→ What is expected
All of the data that appears below is to be given again precisely as written.

→ The input
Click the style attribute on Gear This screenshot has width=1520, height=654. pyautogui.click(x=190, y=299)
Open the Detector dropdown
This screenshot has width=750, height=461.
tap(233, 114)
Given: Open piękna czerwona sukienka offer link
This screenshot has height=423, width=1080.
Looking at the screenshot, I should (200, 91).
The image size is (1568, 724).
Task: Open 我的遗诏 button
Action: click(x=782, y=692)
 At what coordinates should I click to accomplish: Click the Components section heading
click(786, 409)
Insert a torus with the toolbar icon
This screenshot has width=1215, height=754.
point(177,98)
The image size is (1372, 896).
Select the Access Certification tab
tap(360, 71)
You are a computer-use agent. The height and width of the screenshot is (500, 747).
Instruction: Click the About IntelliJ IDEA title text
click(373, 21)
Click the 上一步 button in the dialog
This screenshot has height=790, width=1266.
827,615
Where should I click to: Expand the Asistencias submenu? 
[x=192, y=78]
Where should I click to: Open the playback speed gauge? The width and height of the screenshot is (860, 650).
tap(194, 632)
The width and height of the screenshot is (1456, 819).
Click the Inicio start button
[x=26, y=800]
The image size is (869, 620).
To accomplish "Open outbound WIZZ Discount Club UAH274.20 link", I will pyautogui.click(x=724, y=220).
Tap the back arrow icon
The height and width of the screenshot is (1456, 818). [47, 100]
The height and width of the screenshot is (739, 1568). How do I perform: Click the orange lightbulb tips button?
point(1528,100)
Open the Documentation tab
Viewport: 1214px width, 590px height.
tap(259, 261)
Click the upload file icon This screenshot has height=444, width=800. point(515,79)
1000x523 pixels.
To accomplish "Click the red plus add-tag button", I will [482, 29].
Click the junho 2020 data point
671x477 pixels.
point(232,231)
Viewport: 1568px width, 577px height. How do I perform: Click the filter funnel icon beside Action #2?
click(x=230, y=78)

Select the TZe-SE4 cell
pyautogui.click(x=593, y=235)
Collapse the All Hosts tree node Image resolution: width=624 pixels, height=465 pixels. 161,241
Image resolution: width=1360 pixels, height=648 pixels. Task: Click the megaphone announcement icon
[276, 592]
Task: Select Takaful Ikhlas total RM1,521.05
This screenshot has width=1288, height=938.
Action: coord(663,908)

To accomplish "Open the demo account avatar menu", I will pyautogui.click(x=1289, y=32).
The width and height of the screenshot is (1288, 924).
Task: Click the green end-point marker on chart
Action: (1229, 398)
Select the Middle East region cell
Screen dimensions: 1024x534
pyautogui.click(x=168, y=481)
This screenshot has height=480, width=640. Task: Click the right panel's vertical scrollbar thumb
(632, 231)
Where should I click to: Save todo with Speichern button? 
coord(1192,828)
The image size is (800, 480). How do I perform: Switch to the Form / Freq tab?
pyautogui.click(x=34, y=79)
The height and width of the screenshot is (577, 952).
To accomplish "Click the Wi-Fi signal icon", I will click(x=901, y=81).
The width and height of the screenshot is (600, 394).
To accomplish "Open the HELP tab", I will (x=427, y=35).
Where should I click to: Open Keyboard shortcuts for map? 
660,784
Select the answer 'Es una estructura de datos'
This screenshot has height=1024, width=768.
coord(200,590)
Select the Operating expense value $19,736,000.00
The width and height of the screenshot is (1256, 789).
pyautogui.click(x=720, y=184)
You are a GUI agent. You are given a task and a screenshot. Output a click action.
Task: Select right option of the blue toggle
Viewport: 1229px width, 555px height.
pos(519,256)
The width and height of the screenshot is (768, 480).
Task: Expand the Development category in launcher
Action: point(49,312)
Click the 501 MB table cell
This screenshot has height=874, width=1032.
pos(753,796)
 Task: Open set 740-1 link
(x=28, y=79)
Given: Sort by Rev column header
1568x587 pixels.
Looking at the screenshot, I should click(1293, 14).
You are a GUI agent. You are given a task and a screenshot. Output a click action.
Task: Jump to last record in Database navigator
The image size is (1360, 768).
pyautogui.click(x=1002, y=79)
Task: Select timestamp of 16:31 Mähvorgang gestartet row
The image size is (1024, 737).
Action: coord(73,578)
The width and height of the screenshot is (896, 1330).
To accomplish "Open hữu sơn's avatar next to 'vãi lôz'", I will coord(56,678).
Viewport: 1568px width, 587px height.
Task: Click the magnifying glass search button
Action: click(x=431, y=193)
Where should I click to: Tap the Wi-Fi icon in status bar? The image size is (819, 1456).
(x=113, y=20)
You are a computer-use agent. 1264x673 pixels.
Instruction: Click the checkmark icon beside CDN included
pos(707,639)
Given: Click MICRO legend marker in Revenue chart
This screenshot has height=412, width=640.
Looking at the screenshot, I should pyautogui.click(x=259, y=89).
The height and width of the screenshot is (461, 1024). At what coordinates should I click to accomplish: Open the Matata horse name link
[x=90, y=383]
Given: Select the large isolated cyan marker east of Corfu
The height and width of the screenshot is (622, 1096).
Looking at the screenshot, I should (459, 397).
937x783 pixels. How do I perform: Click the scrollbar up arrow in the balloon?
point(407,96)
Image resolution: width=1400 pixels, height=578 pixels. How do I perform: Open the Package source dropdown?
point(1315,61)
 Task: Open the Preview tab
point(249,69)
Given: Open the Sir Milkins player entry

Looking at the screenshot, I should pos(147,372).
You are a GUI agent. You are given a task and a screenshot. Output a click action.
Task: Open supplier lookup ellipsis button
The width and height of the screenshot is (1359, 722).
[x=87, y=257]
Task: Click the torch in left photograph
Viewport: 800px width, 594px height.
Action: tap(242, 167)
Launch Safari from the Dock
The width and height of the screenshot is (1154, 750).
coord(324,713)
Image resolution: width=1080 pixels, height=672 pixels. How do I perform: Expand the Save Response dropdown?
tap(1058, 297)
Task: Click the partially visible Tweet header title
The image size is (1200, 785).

→ Task answer
Click the style attribute on Gear This screenshot has width=1520, height=654. pyautogui.click(x=190, y=299)
Open the Detector dropdown
This screenshot has width=750, height=461.
tap(233, 114)
Given: Open piękna czerwona sukienka offer link
This screenshot has height=423, width=1080.
Looking at the screenshot, I should (200, 91).
The image size is (1568, 724).
Task: Open 我的遗诏 button
Action: click(x=782, y=692)
 At what coordinates should I click to accomplish: Click the Components section heading
click(786, 409)
Insert a torus with the toolbar icon
This screenshot has width=1215, height=754.
point(177,98)
The image size is (1372, 896).
Select the Access Certification tab
tap(360, 71)
You are a computer-use agent. The height and width of the screenshot is (500, 747).
Instruction: Click the About IntelliJ IDEA title text
click(373, 21)
Click the 上一步 button in the dialog
This screenshot has height=790, width=1266.
827,615
Where should I click to: Expand the Asistencias submenu? 
[x=192, y=78]
Where should I click to: Open the playback speed gauge? The width and height of the screenshot is (860, 650).
tap(194, 632)
The width and height of the screenshot is (1456, 819).
Click the Inicio start button
[x=26, y=800]
The image size is (869, 620).
To accomplish "Open outbound WIZZ Discount Club UAH274.20 link", I will pyautogui.click(x=724, y=220).
Tap the back arrow icon
The height and width of the screenshot is (1456, 818). [47, 100]
The height and width of the screenshot is (739, 1568). How do I perform: Click the orange lightbulb tips button?
point(1528,100)
Open the Documentation tab
Viewport: 1214px width, 590px height.
tap(259, 261)
Click the upload file icon This screenshot has height=444, width=800. point(515,79)
1000x523 pixels.
To accomplish "Click the red plus add-tag button", I will [482, 29].
Click the junho 2020 data point
671x477 pixels.
point(232,231)
Viewport: 1568px width, 577px height. How do I perform: Click the filter funnel icon beside Action #2?
click(x=230, y=78)

Select the TZe-SE4 cell
pyautogui.click(x=593, y=235)
Collapse the All Hosts tree node Image resolution: width=624 pixels, height=465 pixels. 161,241
Image resolution: width=1360 pixels, height=648 pixels. Task: Click the megaphone announcement icon
[276, 592]
Task: Select Takaful Ikhlas total RM1,521.05
This screenshot has width=1288, height=938.
Action: coord(663,908)

To accomplish "Open the demo account avatar menu", I will pyautogui.click(x=1289, y=32).
The width and height of the screenshot is (1288, 924).
Task: Click the green end-point marker on chart
Action: (1229, 398)
Select the Middle East region cell
Screen dimensions: 1024x534
pyautogui.click(x=168, y=481)
This screenshot has height=480, width=640. Task: Click the right panel's vertical scrollbar thumb
(632, 231)
Where should I click to: Save todo with Speichern button? 
coord(1192,828)
The image size is (800, 480). How do I perform: Switch to the Form / Freq tab?
pyautogui.click(x=34, y=79)
The height and width of the screenshot is (577, 952).
To accomplish "Click the Wi-Fi signal icon", I will click(x=901, y=81).
The width and height of the screenshot is (600, 394).
To accomplish "Open the HELP tab", I will (x=427, y=35).
Where should I click to: Open Keyboard shortcuts for map? 
660,784
Select the answer 'Es una estructura de datos'
This screenshot has height=1024, width=768.
coord(200,590)
Select the Operating expense value $19,736,000.00
The width and height of the screenshot is (1256, 789).
pyautogui.click(x=720, y=184)
You are a GUI agent. You are given a task and a screenshot. Output a click action.
Task: Select right option of the blue toggle
Viewport: 1229px width, 555px height.
pos(519,256)
The width and height of the screenshot is (768, 480).
Task: Expand the Development category in launcher
Action: point(49,312)
Click the 501 MB table cell
This screenshot has height=874, width=1032.
pos(753,796)
 Task: Open set 740-1 link
(x=28, y=79)
Given: Sort by Rev column header
1568x587 pixels.
Looking at the screenshot, I should click(1293, 14).
You are a GUI agent. You are given a task and a screenshot. Output a click action.
Task: Jump to last record in Database navigator
The image size is (1360, 768).
pyautogui.click(x=1002, y=79)
Task: Select timestamp of 16:31 Mähvorgang gestartet row
The image size is (1024, 737).
Action: coord(73,578)
The width and height of the screenshot is (896, 1330).
To accomplish "Open hữu sơn's avatar next to 'vãi lôz'", I will coord(56,678).
Viewport: 1568px width, 587px height.
Task: Click the magnifying glass search button
Action: click(x=431, y=193)
Where should I click to: Tap the Wi-Fi icon in status bar? The image size is (819, 1456).
(x=113, y=20)
You are a computer-use agent. 1264x673 pixels.
Instruction: Click the checkmark icon beside CDN included
pos(707,639)
Given: Click MICRO legend marker in Revenue chart
This screenshot has height=412, width=640.
Looking at the screenshot, I should pyautogui.click(x=259, y=89).
The height and width of the screenshot is (461, 1024). At what coordinates should I click to accomplish: Open the Matata horse name link
[x=90, y=383]
Given: Select the large isolated cyan marker east of Corfu
The height and width of the screenshot is (622, 1096).
Looking at the screenshot, I should (459, 397).
937x783 pixels. How do I perform: Click the scrollbar up arrow in the balloon?
point(407,96)
Image resolution: width=1400 pixels, height=578 pixels. How do I perform: Open the Package source dropdown?
point(1315,61)
 Task: Open the Preview tab
point(249,69)
Given: Open the Sir Milkins player entry

Looking at the screenshot, I should pos(147,372).
You are a GUI agent. You are given a task and a screenshot. Output a click action.
Task: Open supplier lookup ellipsis button
The width and height of the screenshot is (1359, 722).
[x=87, y=257]
Task: Click the torch in left photograph
Viewport: 800px width, 594px height.
Action: tap(242, 167)
Launch Safari from the Dock
The width and height of the screenshot is (1154, 750).
coord(324,713)
Image resolution: width=1080 pixels, height=672 pixels. How do I perform: Expand the Save Response dropdown?
tap(1058, 297)
Task: Click the partially visible Tweet header title
The image size is (1200, 785).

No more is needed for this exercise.